[Python-Dev] Dictionary sparseness

Tim Peters tim.one@comcast.net
Mon, 05 May 2003 13:40:18 -0400


[Jeremy Hylton]
> Have you seen the work on gray-box systems?
>
> http://www.cs.wisc.edu/graybox/
>
> The philosophy of this project seems to be "You can observe an awful lot
> just by watching."  (Apologies to Yogi.)  The approach is to learn how a
> particular service is implemented, e.g. what buffer-replacement
> algorithm is used, by observing its behavior.  Then write an application
> that exploits that knowledge to drive the system into optimized behavior
> for  the application.  No madvise() necessary.
>
> I wonder if the same can be done for dicts?  My first guess would be no,
> because the sparseness is a fixed policy.
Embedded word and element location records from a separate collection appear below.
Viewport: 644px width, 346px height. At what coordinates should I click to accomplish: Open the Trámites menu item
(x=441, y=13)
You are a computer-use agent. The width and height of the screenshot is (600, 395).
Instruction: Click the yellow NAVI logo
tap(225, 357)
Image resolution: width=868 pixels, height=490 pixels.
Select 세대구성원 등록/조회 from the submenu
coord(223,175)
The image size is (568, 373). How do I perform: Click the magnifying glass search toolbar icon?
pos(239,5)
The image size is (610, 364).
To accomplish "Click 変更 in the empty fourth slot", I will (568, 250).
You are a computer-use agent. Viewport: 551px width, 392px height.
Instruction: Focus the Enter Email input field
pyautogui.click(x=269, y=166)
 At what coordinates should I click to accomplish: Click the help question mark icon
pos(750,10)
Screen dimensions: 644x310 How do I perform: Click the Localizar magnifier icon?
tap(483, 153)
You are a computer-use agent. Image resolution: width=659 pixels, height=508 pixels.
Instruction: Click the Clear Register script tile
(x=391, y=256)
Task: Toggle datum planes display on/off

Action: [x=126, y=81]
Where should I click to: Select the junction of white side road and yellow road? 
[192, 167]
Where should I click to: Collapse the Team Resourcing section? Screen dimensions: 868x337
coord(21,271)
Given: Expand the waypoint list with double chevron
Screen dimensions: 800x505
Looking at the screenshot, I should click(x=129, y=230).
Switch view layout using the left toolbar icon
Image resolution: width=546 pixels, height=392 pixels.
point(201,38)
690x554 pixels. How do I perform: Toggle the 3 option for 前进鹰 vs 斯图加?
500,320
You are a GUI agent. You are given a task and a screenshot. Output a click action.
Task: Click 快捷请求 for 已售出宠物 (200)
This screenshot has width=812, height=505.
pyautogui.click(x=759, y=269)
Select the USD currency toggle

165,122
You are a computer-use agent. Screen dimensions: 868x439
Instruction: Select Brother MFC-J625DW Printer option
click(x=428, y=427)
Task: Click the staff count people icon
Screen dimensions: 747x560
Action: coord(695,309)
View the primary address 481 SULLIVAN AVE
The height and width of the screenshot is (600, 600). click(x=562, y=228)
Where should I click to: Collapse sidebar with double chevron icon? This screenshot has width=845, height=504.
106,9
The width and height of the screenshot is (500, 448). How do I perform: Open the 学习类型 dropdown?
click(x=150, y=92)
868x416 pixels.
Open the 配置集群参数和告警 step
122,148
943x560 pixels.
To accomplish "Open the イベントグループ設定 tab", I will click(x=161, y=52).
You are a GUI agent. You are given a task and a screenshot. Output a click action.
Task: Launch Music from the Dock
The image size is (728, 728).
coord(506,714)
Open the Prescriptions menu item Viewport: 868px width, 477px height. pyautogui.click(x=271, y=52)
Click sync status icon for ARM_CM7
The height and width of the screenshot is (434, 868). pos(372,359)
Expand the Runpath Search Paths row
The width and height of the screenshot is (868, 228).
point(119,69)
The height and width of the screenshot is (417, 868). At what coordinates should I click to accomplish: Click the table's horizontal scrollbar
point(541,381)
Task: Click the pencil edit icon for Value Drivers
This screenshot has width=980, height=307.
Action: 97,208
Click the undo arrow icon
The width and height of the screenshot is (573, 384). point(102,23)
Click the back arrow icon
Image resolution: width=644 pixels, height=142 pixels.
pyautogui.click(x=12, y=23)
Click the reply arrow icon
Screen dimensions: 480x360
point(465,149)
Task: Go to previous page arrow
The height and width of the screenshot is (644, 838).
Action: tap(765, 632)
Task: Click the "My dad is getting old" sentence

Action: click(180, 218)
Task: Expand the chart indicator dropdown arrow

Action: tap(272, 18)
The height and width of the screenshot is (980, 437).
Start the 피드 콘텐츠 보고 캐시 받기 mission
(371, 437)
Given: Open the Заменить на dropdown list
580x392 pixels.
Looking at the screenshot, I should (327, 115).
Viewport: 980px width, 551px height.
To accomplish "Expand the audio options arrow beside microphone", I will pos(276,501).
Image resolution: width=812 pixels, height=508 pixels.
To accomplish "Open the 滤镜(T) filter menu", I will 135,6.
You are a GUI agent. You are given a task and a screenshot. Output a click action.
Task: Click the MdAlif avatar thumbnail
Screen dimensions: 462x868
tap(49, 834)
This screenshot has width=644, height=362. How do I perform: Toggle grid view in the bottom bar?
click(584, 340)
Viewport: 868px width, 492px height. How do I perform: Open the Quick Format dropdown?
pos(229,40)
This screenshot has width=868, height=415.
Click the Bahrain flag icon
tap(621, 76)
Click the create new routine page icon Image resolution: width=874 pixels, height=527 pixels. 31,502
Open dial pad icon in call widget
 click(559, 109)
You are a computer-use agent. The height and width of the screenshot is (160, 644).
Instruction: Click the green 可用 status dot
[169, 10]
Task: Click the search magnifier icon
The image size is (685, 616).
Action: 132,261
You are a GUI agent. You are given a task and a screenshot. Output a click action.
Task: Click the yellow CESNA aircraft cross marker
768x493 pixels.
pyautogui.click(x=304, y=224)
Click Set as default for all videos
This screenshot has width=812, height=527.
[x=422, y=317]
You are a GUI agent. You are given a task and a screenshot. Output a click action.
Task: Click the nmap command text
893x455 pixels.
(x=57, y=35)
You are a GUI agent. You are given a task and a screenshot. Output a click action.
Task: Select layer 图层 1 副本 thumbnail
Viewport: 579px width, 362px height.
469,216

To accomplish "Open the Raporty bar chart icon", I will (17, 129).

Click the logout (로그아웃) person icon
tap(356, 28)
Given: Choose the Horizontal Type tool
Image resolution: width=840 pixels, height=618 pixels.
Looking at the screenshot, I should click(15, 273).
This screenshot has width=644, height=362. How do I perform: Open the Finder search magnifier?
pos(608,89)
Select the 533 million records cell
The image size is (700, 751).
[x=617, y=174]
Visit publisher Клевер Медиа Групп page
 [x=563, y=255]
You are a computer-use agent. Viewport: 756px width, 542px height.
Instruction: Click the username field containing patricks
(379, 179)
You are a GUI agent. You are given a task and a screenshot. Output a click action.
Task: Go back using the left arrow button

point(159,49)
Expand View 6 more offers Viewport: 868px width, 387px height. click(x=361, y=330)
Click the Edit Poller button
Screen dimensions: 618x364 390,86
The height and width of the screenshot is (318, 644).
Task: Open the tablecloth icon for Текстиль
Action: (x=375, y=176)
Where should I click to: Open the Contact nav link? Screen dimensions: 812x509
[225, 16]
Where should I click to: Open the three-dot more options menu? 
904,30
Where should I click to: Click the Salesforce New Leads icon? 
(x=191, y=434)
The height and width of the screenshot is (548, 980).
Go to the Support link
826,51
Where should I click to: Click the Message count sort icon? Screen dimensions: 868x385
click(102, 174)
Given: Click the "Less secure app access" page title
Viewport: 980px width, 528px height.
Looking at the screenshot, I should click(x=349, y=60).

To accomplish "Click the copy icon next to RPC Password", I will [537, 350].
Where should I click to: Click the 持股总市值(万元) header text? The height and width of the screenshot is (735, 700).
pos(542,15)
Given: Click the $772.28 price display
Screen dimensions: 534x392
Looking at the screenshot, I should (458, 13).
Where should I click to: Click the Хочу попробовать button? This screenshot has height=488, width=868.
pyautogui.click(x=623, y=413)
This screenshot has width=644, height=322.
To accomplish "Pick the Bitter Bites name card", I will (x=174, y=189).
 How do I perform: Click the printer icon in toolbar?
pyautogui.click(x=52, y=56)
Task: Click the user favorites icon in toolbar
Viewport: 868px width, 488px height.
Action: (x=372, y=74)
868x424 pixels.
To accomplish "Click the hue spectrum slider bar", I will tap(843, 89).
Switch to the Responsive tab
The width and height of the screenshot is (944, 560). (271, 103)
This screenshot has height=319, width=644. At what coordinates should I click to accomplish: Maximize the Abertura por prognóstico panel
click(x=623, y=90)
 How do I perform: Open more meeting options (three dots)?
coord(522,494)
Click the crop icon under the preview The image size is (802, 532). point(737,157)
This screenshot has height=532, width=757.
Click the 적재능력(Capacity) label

Well, a dict suffers damaging collisions or it doesn't.  If it does, the
best thing a user can do is rebuild the dict from scratch, inserting keys by
decreasing order of access frequency.  Then the most frequently accessed
keys come earliest in their collision chains.  Collisions simply don't
matter for rarely referenced keys.  (And, for example, if there *are* any
truly damaging collisions in __builtin__.__dict__, I expect this gimmick
would remove the damage.)  The size of the dict can be forced larger by
inserting artificial keys, if a user is insane <wink>.  It's always been
possible to eliminate dummy entries by doing "dict = dict.copy()".  Note
that because Python exposes the hash function used by dicts, you can write a
faithful low-level dict emulator in Python, and deduce what effects a
sequence of dict inserts and deletes will have.  So, overall, I expect
there's more you *could* do to speed dict access (in the handful of bad
cases it's not already good enough) yourself than Python could do for you.
You'd have to be nuts, though -- or writing papers on gray-box systems.